Arguably, this page is compromised entirely of beat panels. Which makes them ten in a row, when counting the last panel of the previous page too.
When Gil and Captain Vole discuss the false Heterodyne heir.
Vole: De pipple of Mechanicsburg vould not ekcept [shutting down Castle Heterodyne] as proof dot she iz a Heterodyne.
Gil: No, neither would my father.
Vole:...not unless she danced nekked through de ruins vile trying to shoot down de moon, turned all de tourists into monsters—and den built a very dangerous fountain out of sausages.
Goblins does this sometimes. The best example is probably Minmax here.
Head Trip doubles up on the beat panels in this strip because, well, as that particular chapter of Breaking Dawn put it, "There Are No Words For This".
The readers of Narbonic refer to this as the "Silent Penultimate Panel". Here's a double example (fourth strip down).
this is specifically when the next-to-last panel is the one that is the Beat Panel. Done often enough that one of the regular readers of Narbonic Director's Cut maintains a running total.
Kat: Scarlet?! What are you wearing? Scarlet:Soopa soots. Kat: You built them just now? Amber: Nuh-uh. We've been working on them since the giant bug incident. (beat) Kat and Art:What giant bug incident?! Amber: Oooh...
In thisShortpacked! strip, when Batman is left without an opportunity to complete his Stealth Hi/Bye, he gets two panels to come up with an alternate solution.
Stickman and Cube does this often, usually when one of the characters does or says something incredibly bone-headed.
Ruben Bolling's Tom the Dancing Bug mocked this trope mercilessly, with a strip that claimed that "the more silent reaction panels before the punchline, the funnier it is!", demonstrating by showing a strip with one beat panel, two beat panels and 100 beat panels (which was, in fact, hilarious).
The Extremely Post-Modern Adventures of Flint and Hinawa revolves around having two or even three beat panels between the setup and the usually oddball punchline. This is used to the extreme in Comic #6◊, where the beat just continues right to the end without a punchline.
This strip of Wapsi Square uses beat panels in a rather creepy way. Pay attention to the light from the window.

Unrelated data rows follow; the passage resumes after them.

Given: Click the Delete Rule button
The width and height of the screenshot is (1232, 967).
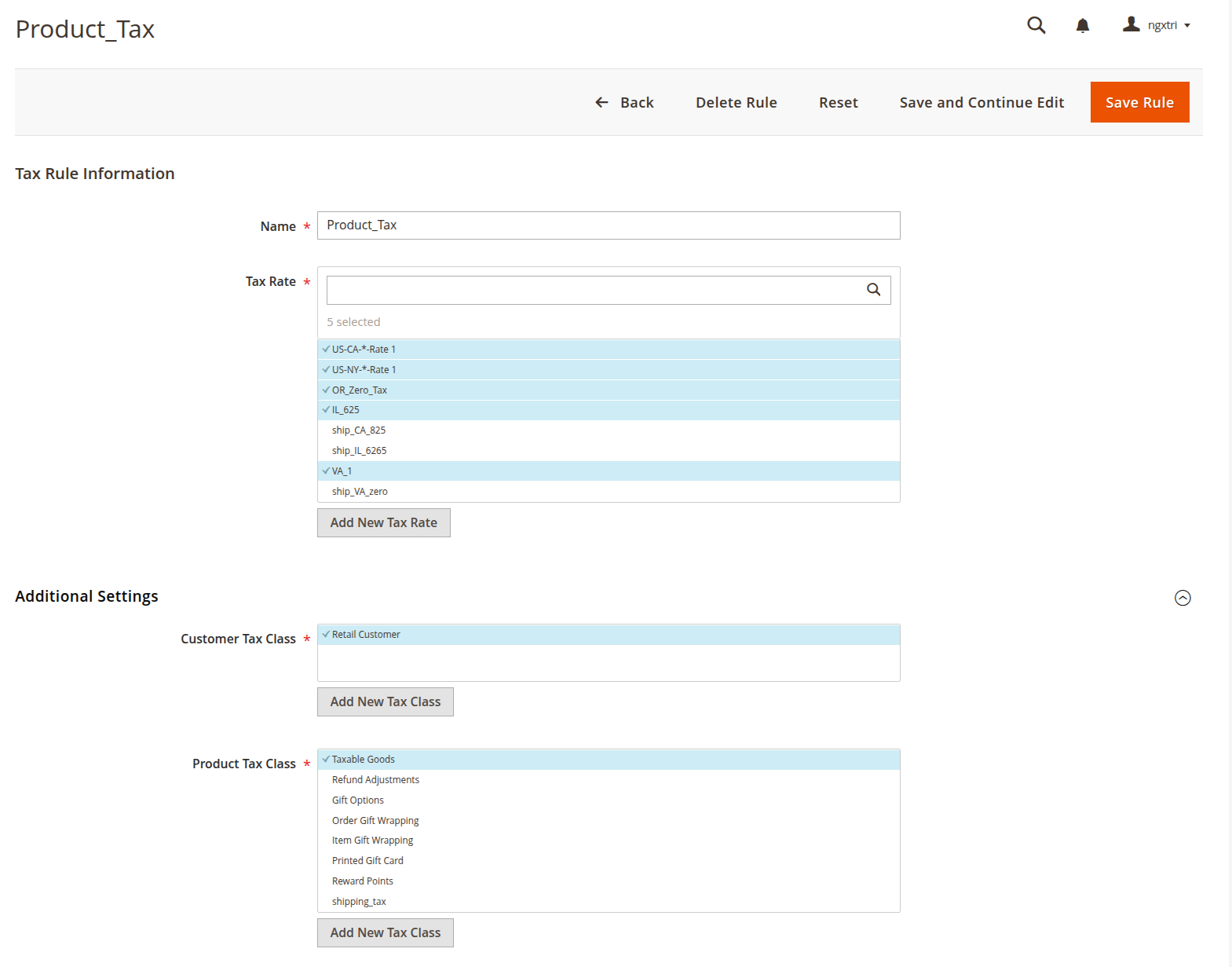Looking at the screenshot, I should pos(736,102).
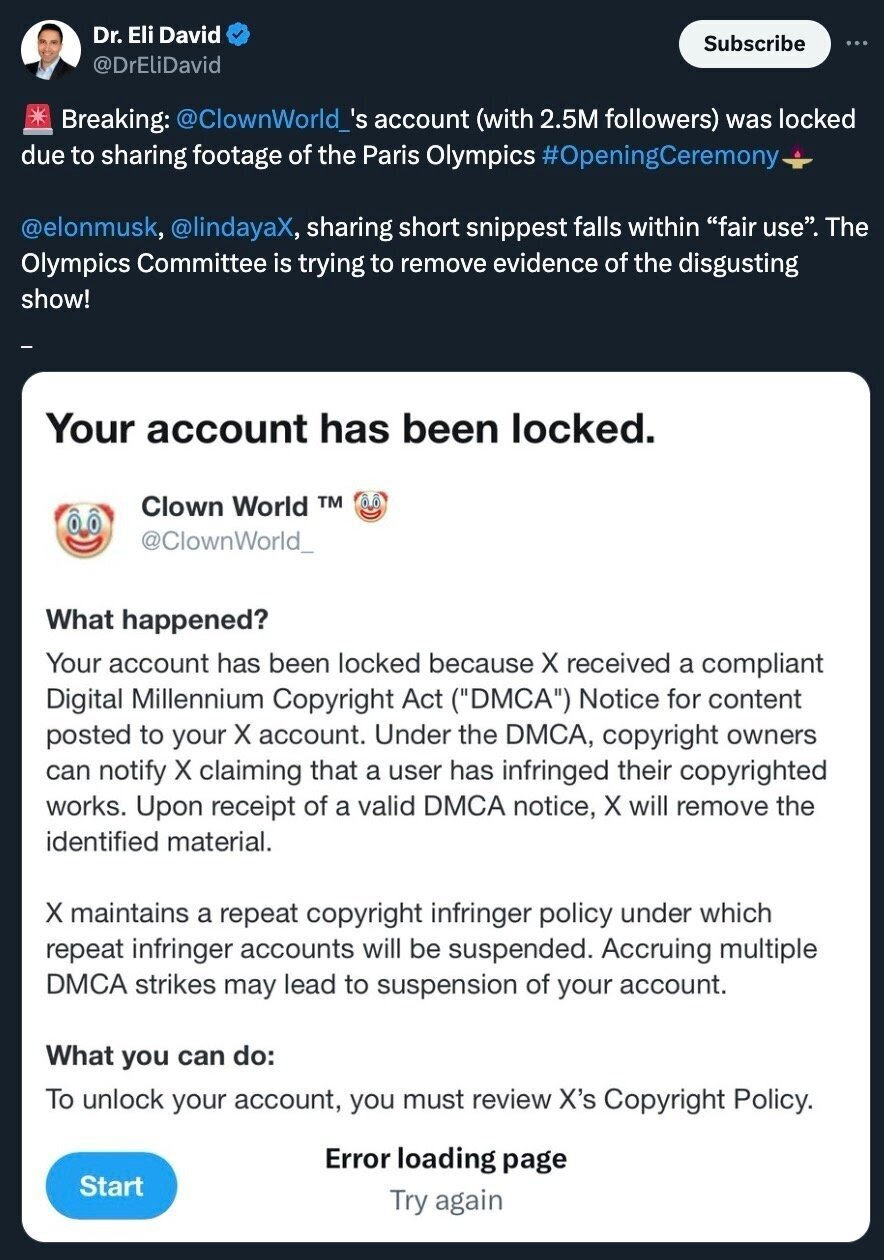Open the three-dot more options menu
The image size is (884, 1260).
(x=857, y=44)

Fans! recently used beat panels(and other silent panels) in an innovative way in the arc "Crossover", which involves an attack on a crossword-fans convention. Each of the 18 pages has six square frames, with periodic beat panels, and each beat panel is framed in a thick black outline. As the final page displays, when all the panels are arranged in order, they form a crossword panel, with each beat panel as a black space, and the first letter in each of the other panels is used in the crossword solution.
Homestuck proper finally gets four beat panels (a lot for a comic that usually has one panel on each page) when Gamzee prototypes Equius into Dirk's sprite and causes a highly-anticipated awkward moment.
This webcomic [2] consists entirely of beat panels in the first comic. But what do you expect from a comic called "The Mind-numbingly Boring Webcomic"? It appears to get better and actually funny in the next actual comic, but who knows how it will proceed.